Selecting appropriate adjuvants is crucial for developing an effective vaccine. However, studies on the immune responses triggered by different adjuvants in COVID-19 inactivated vaccines are scarce. Herein, we evaluated the efficacy of Alum, CpG HP021, Alum combined with CpG HP021 (Alum/CpG), or MF-59 adjuvants with COVID-19 inactivated vaccines in K18-hACE2 mice, and compared the different immune responses between K18-hACE2 and BALB/c mice. In K18-hACE2 mice, the Alum/CpG group produced a 6.5-fold increase in anti-receptor-binding domain (RBD) IgG antibody titers compared to the Alum group, and generated a comparable level of antibodies even when the antigen amount was reduced by two-thirds, possibly due to the significant activation of germinal center (GC) structures in the central region of the spleen. Different adjuvants induced a variety of binding antibody isotypes.
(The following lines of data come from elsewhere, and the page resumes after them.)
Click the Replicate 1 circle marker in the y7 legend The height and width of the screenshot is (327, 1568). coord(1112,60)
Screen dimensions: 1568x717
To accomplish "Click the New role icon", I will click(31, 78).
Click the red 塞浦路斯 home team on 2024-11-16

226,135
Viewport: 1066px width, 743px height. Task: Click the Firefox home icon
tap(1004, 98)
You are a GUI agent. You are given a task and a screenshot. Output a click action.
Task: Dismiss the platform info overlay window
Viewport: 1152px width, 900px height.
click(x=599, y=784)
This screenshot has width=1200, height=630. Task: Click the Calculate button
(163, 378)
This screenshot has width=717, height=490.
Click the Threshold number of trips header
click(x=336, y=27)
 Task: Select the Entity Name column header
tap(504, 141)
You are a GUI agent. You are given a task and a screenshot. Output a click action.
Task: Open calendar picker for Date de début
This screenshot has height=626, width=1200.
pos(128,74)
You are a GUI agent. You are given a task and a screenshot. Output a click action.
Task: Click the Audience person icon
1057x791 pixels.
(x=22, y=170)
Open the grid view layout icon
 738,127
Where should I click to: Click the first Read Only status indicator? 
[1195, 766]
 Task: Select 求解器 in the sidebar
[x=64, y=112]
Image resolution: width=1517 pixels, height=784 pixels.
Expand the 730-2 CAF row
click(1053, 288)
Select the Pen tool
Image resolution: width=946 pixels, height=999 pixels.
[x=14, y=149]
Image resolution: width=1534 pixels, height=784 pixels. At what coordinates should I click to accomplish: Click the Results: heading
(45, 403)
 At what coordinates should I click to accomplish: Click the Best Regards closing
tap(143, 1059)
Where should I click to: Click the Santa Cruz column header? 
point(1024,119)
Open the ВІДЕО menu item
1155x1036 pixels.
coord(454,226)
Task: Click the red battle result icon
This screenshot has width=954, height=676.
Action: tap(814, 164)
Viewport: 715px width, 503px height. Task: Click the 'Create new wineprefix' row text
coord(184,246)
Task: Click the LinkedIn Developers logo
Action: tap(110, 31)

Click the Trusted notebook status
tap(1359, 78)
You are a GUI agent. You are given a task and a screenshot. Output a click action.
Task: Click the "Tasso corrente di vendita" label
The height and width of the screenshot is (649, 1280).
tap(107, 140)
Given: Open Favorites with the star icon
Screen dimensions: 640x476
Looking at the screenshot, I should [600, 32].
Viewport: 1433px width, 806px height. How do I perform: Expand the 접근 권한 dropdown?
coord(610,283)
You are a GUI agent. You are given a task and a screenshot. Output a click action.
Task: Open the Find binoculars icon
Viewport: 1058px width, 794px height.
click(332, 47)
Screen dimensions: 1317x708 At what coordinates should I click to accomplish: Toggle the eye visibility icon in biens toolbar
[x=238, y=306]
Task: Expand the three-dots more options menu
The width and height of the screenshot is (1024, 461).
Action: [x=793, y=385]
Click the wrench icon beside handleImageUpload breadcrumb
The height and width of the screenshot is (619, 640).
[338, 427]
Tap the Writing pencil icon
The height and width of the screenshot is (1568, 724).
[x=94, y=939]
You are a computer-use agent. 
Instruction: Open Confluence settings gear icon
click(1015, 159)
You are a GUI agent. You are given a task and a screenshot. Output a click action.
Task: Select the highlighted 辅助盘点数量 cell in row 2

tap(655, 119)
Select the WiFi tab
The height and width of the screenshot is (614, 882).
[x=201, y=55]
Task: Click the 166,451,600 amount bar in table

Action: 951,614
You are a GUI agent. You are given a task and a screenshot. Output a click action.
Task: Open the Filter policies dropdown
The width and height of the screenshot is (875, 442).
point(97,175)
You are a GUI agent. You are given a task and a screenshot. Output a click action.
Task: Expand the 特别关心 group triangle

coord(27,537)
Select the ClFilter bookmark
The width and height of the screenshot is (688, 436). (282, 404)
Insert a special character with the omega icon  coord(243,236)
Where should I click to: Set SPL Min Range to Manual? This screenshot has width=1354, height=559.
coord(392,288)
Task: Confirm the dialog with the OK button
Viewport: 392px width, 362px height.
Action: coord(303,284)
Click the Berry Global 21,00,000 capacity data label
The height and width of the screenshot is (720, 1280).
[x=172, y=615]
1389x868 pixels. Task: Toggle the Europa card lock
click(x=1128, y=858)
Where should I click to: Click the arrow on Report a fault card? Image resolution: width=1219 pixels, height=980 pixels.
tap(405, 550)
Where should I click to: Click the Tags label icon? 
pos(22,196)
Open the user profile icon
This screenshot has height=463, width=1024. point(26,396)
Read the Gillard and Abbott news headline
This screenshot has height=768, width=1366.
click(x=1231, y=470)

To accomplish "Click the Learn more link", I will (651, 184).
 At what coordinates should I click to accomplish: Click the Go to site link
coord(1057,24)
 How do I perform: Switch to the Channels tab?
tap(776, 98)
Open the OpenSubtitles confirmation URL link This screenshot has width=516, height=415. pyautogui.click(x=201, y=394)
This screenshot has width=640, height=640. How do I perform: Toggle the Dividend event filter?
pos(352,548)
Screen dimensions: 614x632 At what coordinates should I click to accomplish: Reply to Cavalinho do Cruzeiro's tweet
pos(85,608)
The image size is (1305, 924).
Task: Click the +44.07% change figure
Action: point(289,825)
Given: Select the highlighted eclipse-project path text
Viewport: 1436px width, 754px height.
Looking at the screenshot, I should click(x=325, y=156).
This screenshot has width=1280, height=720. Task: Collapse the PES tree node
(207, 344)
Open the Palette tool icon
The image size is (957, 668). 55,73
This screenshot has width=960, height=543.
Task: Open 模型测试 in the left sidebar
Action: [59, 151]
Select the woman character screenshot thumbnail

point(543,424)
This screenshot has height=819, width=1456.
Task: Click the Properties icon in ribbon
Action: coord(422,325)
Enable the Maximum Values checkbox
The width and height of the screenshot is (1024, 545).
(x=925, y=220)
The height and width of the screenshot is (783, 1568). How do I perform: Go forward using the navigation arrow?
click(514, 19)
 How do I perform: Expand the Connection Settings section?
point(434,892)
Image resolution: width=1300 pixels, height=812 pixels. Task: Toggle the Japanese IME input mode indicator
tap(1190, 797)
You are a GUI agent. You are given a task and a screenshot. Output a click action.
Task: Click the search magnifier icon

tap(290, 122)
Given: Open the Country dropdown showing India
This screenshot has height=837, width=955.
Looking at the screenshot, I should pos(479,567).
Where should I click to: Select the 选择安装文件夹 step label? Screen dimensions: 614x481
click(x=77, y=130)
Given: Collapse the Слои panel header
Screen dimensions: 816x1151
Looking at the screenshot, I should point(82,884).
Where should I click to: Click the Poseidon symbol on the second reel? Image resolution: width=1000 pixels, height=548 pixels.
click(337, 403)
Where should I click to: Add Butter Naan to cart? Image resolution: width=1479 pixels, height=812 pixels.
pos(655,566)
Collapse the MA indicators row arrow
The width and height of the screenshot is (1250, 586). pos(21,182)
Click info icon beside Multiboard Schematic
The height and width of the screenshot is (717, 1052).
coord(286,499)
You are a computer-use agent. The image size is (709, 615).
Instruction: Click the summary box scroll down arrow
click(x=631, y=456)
CpG HP021 and Alum/CpG were biased towards Th1/IgG2c, while Alum and MF-59 were biased toward Th2/IgG1. Cytokines IFN-γ, IL-2, and TNF-α were significantly increased in the culture supernatants of splenocytes specifically stimulated in the Alum/CpG group. The antibody responses in BALB/c mice were similar to those in K18-hACE2 mice, but with lower levels of neutralizing antibodies (NAbs). Notably, the Alum/CpG-adjuvanted inactivated vaccine induced a higher number of T cells secreting IFN-γ and IL-2, increased the percentage of effector memory T (TEM) cells among CD8⁺ T cells, and effectively protected K18-hACE2 mice from Delta variant challenge. Our results showed that Alum/CpG complex adjuvant significantly enhanced the immune response to inactivated COVID-19 antigens and could induce a long-lasting immune response.